Rasso von Andechs
auch: Ratho, Razzo, Batho, Bartho
Gedenktag katholisch: 19. Juni
Name bedeutet: der Schnelle (althochdt.)
Rasso war der traditionellen Überlieferung nach ein Sohn des Grafen von Rathold
Dießen-Andechs;
seine Mutter war demnach vor ihrem grausamen Gemahl geflohen und brachte ihn auf freiem Feld nördlich von Untermühlhausen
zur Welt an der Stelle, an der heute ein Gedenkstein
und nahebei eine Kapelle stehen.
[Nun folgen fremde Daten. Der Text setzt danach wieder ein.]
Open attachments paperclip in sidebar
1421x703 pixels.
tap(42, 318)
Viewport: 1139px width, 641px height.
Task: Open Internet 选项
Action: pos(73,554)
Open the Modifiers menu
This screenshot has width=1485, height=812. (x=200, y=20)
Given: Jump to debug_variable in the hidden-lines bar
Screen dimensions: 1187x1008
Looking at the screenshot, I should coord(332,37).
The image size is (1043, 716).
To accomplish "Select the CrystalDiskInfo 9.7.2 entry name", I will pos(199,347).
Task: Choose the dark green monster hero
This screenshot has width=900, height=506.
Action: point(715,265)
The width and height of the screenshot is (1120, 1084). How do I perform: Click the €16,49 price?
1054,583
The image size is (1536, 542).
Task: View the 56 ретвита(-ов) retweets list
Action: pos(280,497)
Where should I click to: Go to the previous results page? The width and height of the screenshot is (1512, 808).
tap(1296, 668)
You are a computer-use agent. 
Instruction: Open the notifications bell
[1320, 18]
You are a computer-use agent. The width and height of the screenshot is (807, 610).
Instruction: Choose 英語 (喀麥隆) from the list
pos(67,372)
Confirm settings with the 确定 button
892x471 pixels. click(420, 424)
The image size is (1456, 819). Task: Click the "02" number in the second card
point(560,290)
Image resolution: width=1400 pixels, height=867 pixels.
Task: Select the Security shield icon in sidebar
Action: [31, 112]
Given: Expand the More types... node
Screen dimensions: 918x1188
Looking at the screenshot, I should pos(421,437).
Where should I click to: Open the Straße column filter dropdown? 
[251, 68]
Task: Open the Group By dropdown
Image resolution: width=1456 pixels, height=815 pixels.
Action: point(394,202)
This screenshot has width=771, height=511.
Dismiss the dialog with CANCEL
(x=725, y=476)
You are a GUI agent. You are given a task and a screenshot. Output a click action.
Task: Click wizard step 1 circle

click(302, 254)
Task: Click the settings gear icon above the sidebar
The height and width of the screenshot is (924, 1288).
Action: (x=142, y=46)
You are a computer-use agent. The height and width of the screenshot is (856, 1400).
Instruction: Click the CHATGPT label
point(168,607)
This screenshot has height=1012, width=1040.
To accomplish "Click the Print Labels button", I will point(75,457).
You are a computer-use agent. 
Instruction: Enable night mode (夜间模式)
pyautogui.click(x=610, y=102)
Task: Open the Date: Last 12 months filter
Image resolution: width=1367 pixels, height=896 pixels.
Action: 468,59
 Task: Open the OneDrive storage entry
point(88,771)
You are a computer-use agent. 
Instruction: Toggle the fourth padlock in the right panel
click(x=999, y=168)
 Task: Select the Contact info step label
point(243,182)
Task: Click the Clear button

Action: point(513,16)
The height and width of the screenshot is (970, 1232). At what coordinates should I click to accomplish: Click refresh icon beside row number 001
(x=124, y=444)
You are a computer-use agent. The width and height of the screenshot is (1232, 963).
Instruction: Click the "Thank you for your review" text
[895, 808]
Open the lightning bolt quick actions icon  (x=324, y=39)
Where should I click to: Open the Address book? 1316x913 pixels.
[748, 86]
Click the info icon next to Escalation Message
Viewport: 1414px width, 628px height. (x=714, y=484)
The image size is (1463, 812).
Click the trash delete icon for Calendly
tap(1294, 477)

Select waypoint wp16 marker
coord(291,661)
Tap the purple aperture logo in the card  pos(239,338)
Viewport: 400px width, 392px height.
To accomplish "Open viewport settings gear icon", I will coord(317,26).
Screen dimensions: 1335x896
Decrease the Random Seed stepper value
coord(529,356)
Rasso wurde
demnach 2,50 Meter groß 1, Ritter, berühmter Feldherr und
zwischen 909 und 948 von Herzog Heinrich I. mehrfach zur Abwehr von Angriffen der Ungarn im Innviertel eingesetzt, deshalb
wird er auch als Statthalter in Österreich
bezeichnet; beim letzten Gefecht habe er das Kreuz von
Karl „dem Großen” getragen, das ein dereinst ein
Engel dem Kaiser überbracht hatte.
Tatsächlich gab es das Grafengeschlecht von Dießen-Andechs; zur Zeit von Raso noch nicht, aber die späteren Grafen von Dießen und Andechs beriefen sich auf ihn als Ahnherrn. Nach der ältesten Andechser Überlieferung stammte er aus Frankreich.
Die Tradition berichtet, dass er nach der Abwehr der Ungarn den Kriegsdienst quittierte und 951 in Wörth - dem heutigen
Grafrath - ein Kloster der
Benediktiner gründete, das aber schon 955 von den Ungarn zerstört wurde. Rasso begab
sich demnach dann auf Pilgerfahrt ins Heilige Land, brachte wertvolle Reliquien -
darunter Partikel des Kreuzes Christi und seiner Dornenkrone - mit und
legte damit den Grundstock für den berühmten Heiligen Schatz
, der im
Kloster Andechs noch heute gezeigt wird. Er
trat 952 - kinderlos geblieben - selbst als Laienbruder in sein Kloster ein.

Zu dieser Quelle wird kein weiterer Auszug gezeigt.